Whilst I appreciate the importance of this day to the Jewish people, I personally struggle to fully connect to it. It’s hard to commemorate (in a meaningful way I mean) something that is so far removed from what it means to be Jewish today. Temple times are so central to Jewish history, yet so irrelevant to modern Judaism. 

What was so interesting to see though, and this is true of most visits to the Kotel, was the diversity there. That’s one theme I think the photograph really symbolises. The Kotel today is such an Orthodox place - separate men and women (women section significantly smaller), predominantly Charedi visitors, etc. - yet all kinds of Jews, from all over the world and from more progressive backgrounds too, come to the Kotel, have a little pray or a think, touch the wall and maybe leave a note (to God?). All at a wall that was totally insignificant back in the day… just a structural wall of the Temple Mount. Yet there’s a definite spiritual feel to the place (maybe a totally man-made spirituality?) and as an attraction it’s as popular as ever.

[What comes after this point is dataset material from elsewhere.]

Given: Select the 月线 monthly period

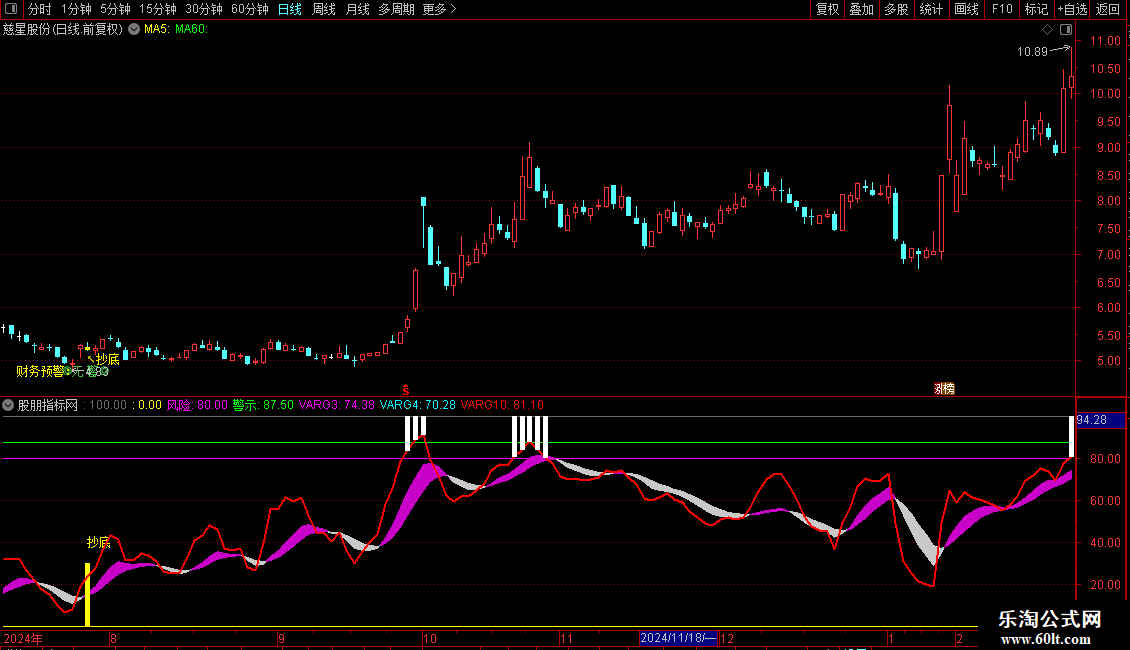Looking at the screenshot, I should point(357,9).
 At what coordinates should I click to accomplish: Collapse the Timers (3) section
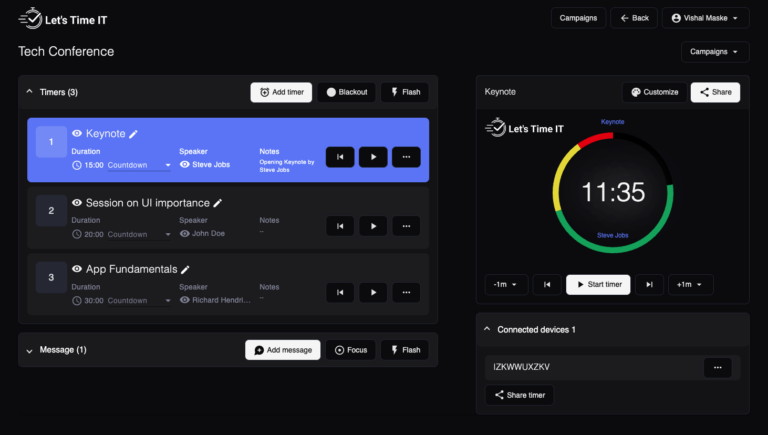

Taken on 9th August 2011 at the Kotel (Western Wall) shortly after the end of the fast of Tisha B’Av. 

Tisha B’Av is an important fast day in Judaism which commemorates the destruction of both the first and second temples, both of which occurred on the same date in the Hebrew calendar. 

The Kotel is considered to be the holiest place for Jews. The Western Wall is all that remains of the second temple, which was destroyed in 70 CE.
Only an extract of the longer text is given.